お客さんが「欲しいもの」と、お客さんに「必要なもの」は違う!しかし…~顧客志向と商品志向のバランスが大事~

前回、あなたがスポーツビジネスを行う上で、まず第一に考えるべきはお客さんのこと、つまり「顧客志向」が大切だ、ということをお伝えしましたね。
お客さんがいるからこそ、あなたのスポーツビジネスは成り立つ。だから、お客さんのことを第一に考えるの当然ですよね。

では、「顧客志向」が大切だ。じゃー、お客さんが求めているものを提供すれば売れるのか?といわれると、そうとは言い切れないんですね。

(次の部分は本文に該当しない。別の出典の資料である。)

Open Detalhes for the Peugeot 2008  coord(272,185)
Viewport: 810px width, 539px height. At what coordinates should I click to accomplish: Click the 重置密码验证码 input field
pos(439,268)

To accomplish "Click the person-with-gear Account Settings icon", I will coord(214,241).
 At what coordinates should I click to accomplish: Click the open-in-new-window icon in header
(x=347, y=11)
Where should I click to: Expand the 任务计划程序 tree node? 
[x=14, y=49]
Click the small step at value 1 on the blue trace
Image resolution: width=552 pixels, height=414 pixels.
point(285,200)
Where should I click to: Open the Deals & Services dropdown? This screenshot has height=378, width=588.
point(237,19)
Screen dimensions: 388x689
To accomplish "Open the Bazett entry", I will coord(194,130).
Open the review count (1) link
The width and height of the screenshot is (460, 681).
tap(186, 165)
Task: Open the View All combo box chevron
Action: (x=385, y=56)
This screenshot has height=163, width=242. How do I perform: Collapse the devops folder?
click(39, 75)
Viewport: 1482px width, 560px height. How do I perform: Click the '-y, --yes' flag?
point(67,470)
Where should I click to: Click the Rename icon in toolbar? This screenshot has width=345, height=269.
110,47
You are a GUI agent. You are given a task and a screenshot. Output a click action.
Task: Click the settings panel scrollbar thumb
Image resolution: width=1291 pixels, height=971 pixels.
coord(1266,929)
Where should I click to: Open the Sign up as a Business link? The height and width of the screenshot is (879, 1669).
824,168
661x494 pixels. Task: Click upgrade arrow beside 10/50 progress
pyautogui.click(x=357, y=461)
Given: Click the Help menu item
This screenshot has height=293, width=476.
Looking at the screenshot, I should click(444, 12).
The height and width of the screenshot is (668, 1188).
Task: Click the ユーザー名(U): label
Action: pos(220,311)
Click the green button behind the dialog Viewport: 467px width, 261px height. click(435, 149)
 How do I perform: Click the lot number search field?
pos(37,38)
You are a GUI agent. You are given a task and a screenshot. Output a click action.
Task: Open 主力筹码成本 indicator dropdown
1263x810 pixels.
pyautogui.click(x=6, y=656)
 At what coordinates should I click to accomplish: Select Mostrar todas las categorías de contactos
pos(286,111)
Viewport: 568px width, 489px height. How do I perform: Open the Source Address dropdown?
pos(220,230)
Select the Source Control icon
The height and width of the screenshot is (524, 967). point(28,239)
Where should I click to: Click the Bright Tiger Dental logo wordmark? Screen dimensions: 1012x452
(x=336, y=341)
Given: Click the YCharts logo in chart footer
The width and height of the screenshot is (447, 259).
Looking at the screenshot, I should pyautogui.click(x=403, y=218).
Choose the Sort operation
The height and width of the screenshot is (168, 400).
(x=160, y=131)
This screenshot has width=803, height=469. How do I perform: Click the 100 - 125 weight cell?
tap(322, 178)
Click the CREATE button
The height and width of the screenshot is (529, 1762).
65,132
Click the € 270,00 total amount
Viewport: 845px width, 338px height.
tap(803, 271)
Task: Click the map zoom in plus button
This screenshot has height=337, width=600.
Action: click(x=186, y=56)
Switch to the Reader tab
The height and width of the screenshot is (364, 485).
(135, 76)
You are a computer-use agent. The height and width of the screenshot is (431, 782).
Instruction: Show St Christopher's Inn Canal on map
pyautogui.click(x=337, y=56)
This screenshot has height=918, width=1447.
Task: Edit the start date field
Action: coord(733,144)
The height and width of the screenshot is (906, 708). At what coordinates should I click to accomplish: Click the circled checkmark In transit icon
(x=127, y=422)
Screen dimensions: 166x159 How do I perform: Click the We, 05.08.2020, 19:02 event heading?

これは、「お客さんが欲しいものと、お客さんに必要なものは違う」ということなんですね。これは、大事です。

例えば、ボディメイクでお客さんが求めるものって何だと思いますか?
普通は、「健康的で美しい引き締まった体をつくること」だと思いますよね。でも、違うんです。お客さんが求めているのは、「楽して簡単に美しい体をつくること」なんです。 

「トレーニングしなくても健康的な体が手に入る!」
「食事制限なしで理想のボディラインを作れる!」
「たった1か月で美しいヒップが実現できる!」

こういったことが、お客さんの「求めていること」です。

もちろん、お客さん自身も、「そんな簡単にボディメイクはできないよ。しっかりトレーニングと食事制限しなきゃ」とか、「また出た。よくあるやつ。そんな都合よく理想の体なんて手に入らないよ」と言ったりはします。

でも、「トレーニングしなくても…」「食事制限なし…」「たった1か月で…」といった、「簡単にボディメイクができる!」ということを売りにした商品やサービスは、どんどん出てきているし、実際にお客さんはたくさん購入しています。これはどういうことか分かりますよね?

ボディメイクに興味をもっているお客さんにとっては、「そんなことありえない」と頭では分かっていながらも、「もし、そんな簡単に理想の体が手に入るなら…」と惹かれてしますんですね。これがお客さんの心理であり、お客さんが「求めていること」に沿ったうたい文句だから売れるんですね。

しかし、商品を売る側の人(特に専門的知識やスキルが高い人)が、「こんなうたい文句の方法はダメ!ちゃんとトレーニングもして、食事制限もして、長い時間をかけて初めて理想のボディメイクができるんだ!」といって、お客さんのボディメイクにとって「必要なこと」を提供しようとしたらどうでしょうか?

確かに、これらは「必要なこと」ではあるものの、お客さんが「求めるもの」ではない、という矛盾が出てしまいますよね。だから、商品志向が強くまじめな人ほど、「必要なこと」を、まじめにしっかりと伝えるので、お客さんの「求めること」から離れてしまい、結果、購入してもらえない、ということになります。

では、あなたのスポーツビジネスで考えたとき、お客さんにとって「必要なこと」ではなく、「欲しいもの」にフォーカスして販売したとして、成果は出るでしょうか?

もちろん成果は出ないですよね。そうなれば、購入いただいたお客さんの満足度も低くなります。お客さんと良い関係性を長く続けるためには、売りたいからといって、顧客志向に偏りすぎてもダメなんですね。現実的に、ボディメイクを実現するには、トレーニングも食事制限も時間も、ある程度は必要ですから、そういった現実や厳しい側面も、同時に伝えていくようにする必要はあります。ですので、そういったときには、あなたの専門的スキルや知識が役に立ちます。しかし、こういった現実を伝えるときは、伝え方などには注意が必要になってきます(この辺りの伝え方や、お客さんに教育をしていくやり方は、それ単体のお話として、別の機会にお伝えしたいと思っています)。

売りたいがために、お客さん受けする商品だけでは成果を出せずダメだし、質の高い商品だけで、結果、お客さんの求めるものから離れて、売れないというのもダメです。

顧客視点、商品視点の両方の目線からバランスよく、あなたのスポーツビジネスを進めていく必要があります。 あなたはどうですか?バランスよく商品を提供できていますか?是非この機会に、見直してみて下さい。もっと、お客さんにとって「欲しい」と思い、そして成果の出る商品やサービスを提供できるようになると思います。